┌────────

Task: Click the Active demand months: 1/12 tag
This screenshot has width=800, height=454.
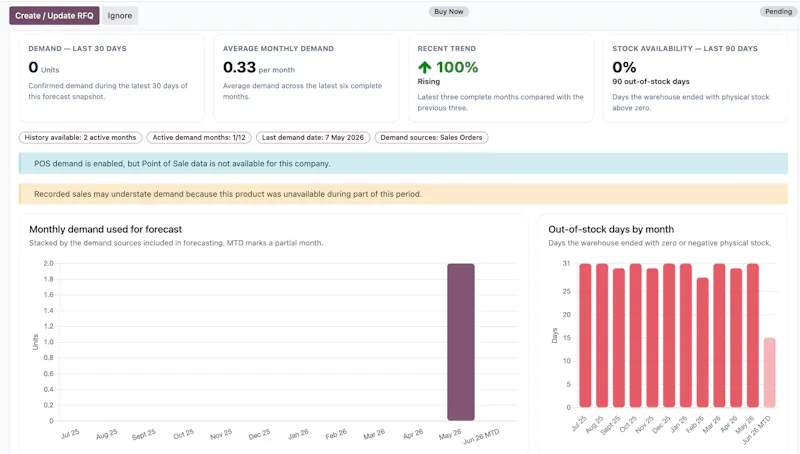Action: point(199,138)
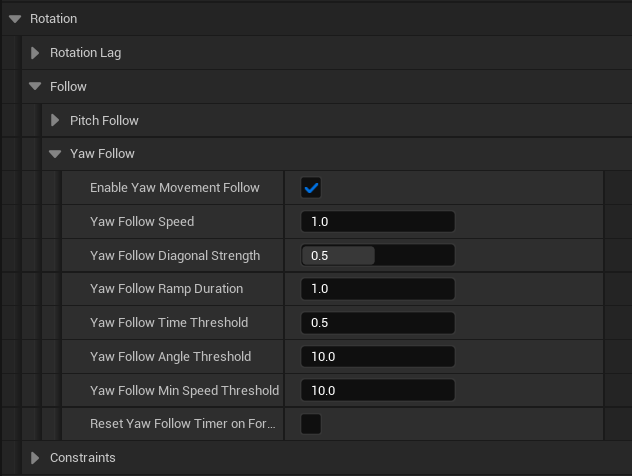Click the Enable Yaw Movement Follow label
The image size is (632, 476).
pos(174,188)
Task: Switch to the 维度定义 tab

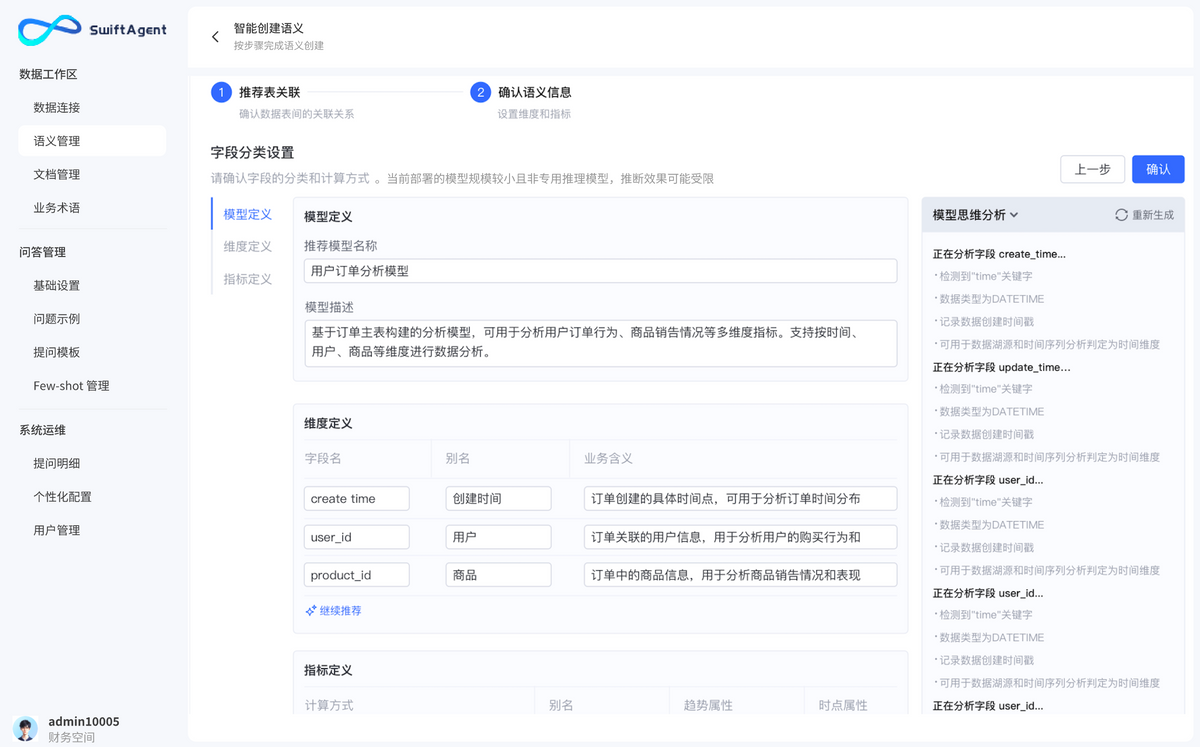Action: 247,247
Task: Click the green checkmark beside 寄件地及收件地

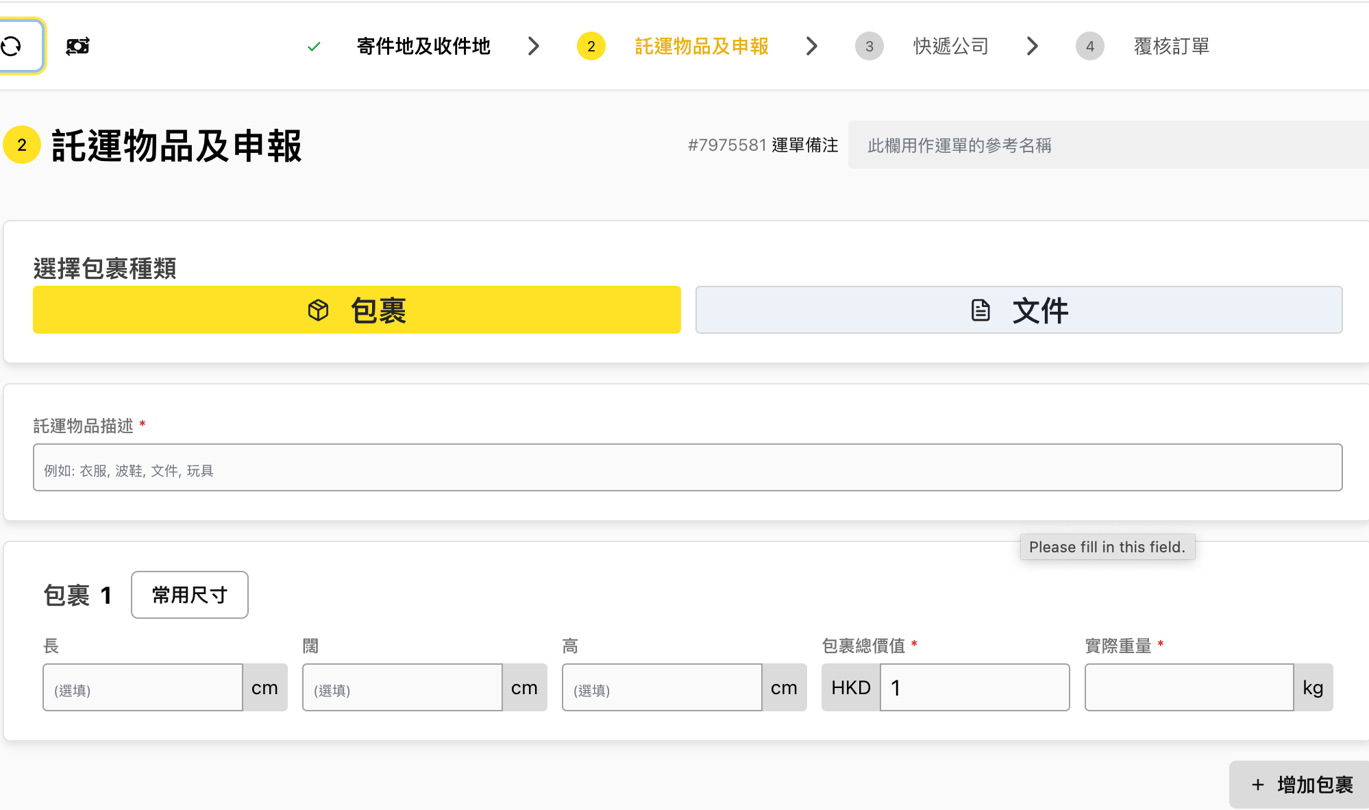Action: 314,46
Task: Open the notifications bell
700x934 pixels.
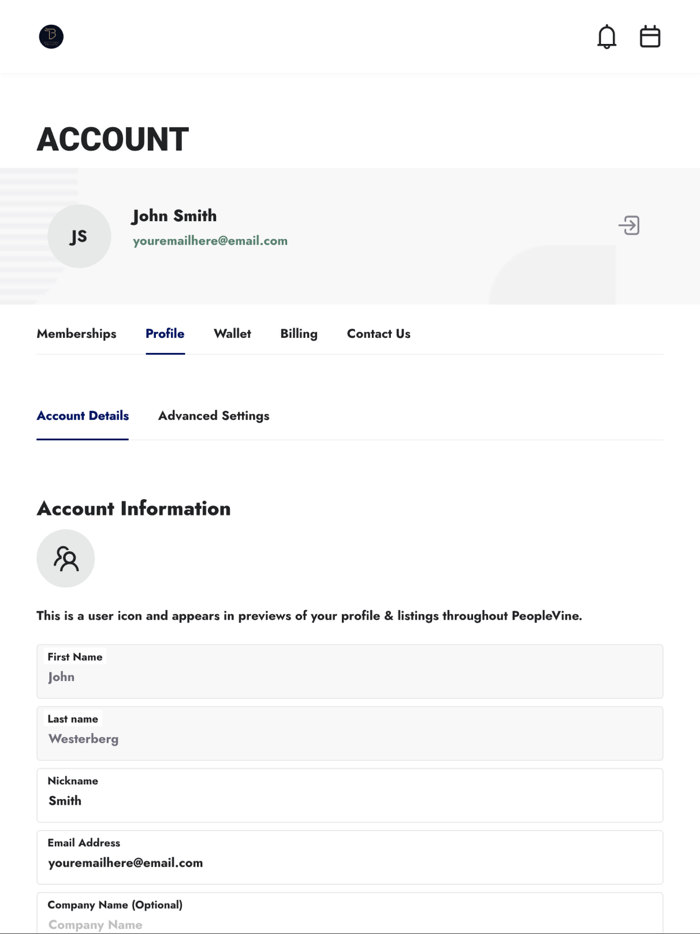Action: 606,37
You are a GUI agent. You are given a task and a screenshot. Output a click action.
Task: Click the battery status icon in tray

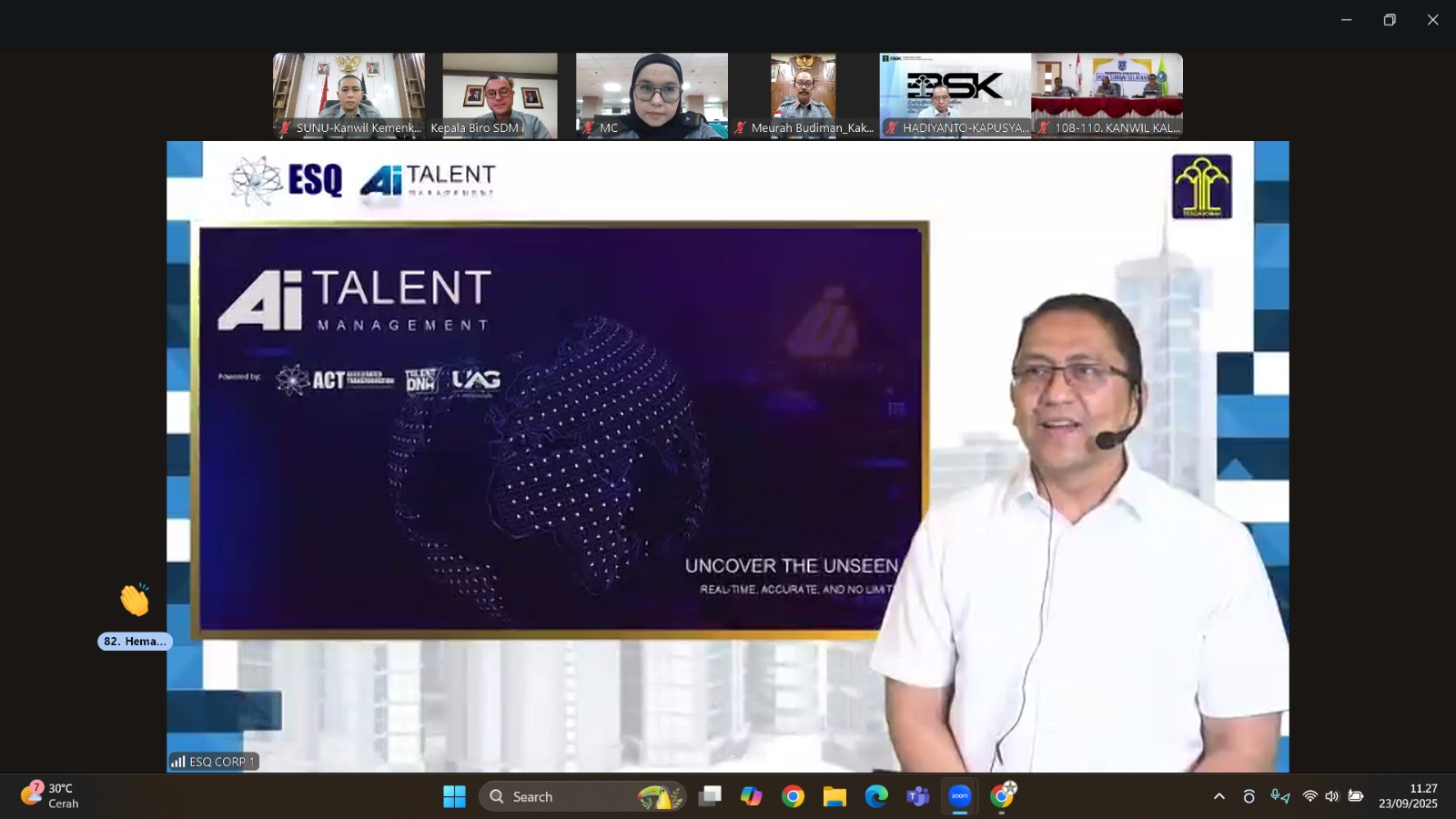[1356, 797]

└────────

**Your assignment:** Each entry above must be printed exactly, apart from its pictures.

**Reply:**
Task: Click the Active demand months: 1/12 tag
This screenshot has width=800, height=454.
Action: point(199,138)
Click the Enable Yaw Movement Follow label
The image size is (632, 476).
pos(174,188)
Task: Switch to the 维度定义 tab

Action: 247,247
Task: Click the green checkmark beside 寄件地及收件地

Action: 314,46
Task: Open the notifications bell
700x934 pixels.
Action: 606,37
You are a GUI agent. You are given a task and a screenshot. Output a click action.
Task: Click the battery status icon in tray

[1356, 797]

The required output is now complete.